Mercado x Ensino


Quando me interessei pela didática para compor a grade de matérias da Escola de Rádio no Rio de Janeiro, fiz uma pesquisa para saber onde as faculdades erravam. Lá se vão quase 20 anos e garanto que continuam errando.

A dificuldade de compor um programa completo que abranja a real necessidade do mercado de trabalho é grande para as faculdades, assim como é grande a dificuldade de atualização do professor longe do mercado de trabalho que exige vários papéis dentro de uma única função. Por exemplo, o redator não fica à espera de texto para redigir, mas vai para a rua fazer matéria, apurar e até apresentar o noticiário.

Os alunos estão preparados para isso? De quem é essa responsabilidade? Talvez a culpa seja de um mercado que vem se transformando rapidamente e exigindo cada vez mais de seus formandos.
O que fazer?

Segundo o coordenador da Rádio Globo AM no Rio e ex professor de Comunicação Social da PUC, Soares Júnior, “a maior dificuldade é lidar com a improvisação que a vida real exige, diferente das atividades propostas em sala de aula, já ultrapassadas”. Ainda segundo ele, “além da falta de maturidade, o maior desafio de quem dá aula nesta geração é fazer com que os alunos escutem rádio. Em compensação, quando escutam, se apaixonam ”, diz Soares Jr.

Os alunos vindos das faculdades que entram nos cursos profissionalizantes da Escola de Rádio percebem a grande diferença de informação entre a realidade do mercado e a sala de aula.
Todos os professores estão com mais de vinte anos no mercado e, quando trocam informações com alunos, ficam arrepiados com o nível básico das perguntas e com o despreparo desses alunos.

O mercado está em sala de aula também nas palestras que fazemos mensalmente. Dizer que existe uma lacuna é pouco; o que existe é um abismo.

Percebe-se esta realidade em matérias práticas como locução e redação, em que o aluno precisa praticar o que aprende. A prática na faculdade é mínima em algumas matérias. No caso da locução, depende da agenda de estúdios. São muitos alunos para poucos estúdios. O pior é quando o aluno reconhece a frustração depois de quatro anos de estudos, provas e monografia. Ao aluno cabe se interessar pela profissão que deseja abraçar fazendo cursos livres para se atualizar e se aproximar do mercado.

E a culpa por essa defasagem é só das faculdades?
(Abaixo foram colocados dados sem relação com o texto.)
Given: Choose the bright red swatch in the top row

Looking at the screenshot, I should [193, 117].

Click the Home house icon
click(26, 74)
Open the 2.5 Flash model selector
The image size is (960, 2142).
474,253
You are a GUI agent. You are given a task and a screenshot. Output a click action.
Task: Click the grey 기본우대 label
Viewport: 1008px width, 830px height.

O aluno procura saber sobre a futura profissão? Ele se prepara ou apenas assiste às aulas? Os formandos não tomam atitudes para enfrentar o futuro. Muitos jovens acreditam que a especialização é o melhor caminho, então pensam em mestrado e doutorado antes de iniciar a carreira. Tornam-se estudantes profissionais.
O obstáculo para quem entra no mercado de trabalho é que não se trabalha somente em uma especialidade segmentada. Hoje todos fazem tudo.

As faculdades estão voltadas para a formação específica e não preparam os recém-chegados ao mercado para uma carreira que precisa de decisões e gerenciamento próprios, já que basta cobrar em provas e trabalhos, não havendo a cobrança interna do indivíduo e nem incluindo na grade curricular disciplinas voltadas para a orientação do profissional. Vamos decorar a matéria e pronto.

Os formandos devem procurar a independência. Algo como não se deixar levar apenas em assistir às aulas, mas, acima de tudo, procurar cursos livres que possam preparar e assustar menos quem chega a um mercado tão moderno.
Fica cada vez mais claro que o modelo de estudo apresentado hoje esta ultrapassado e falido.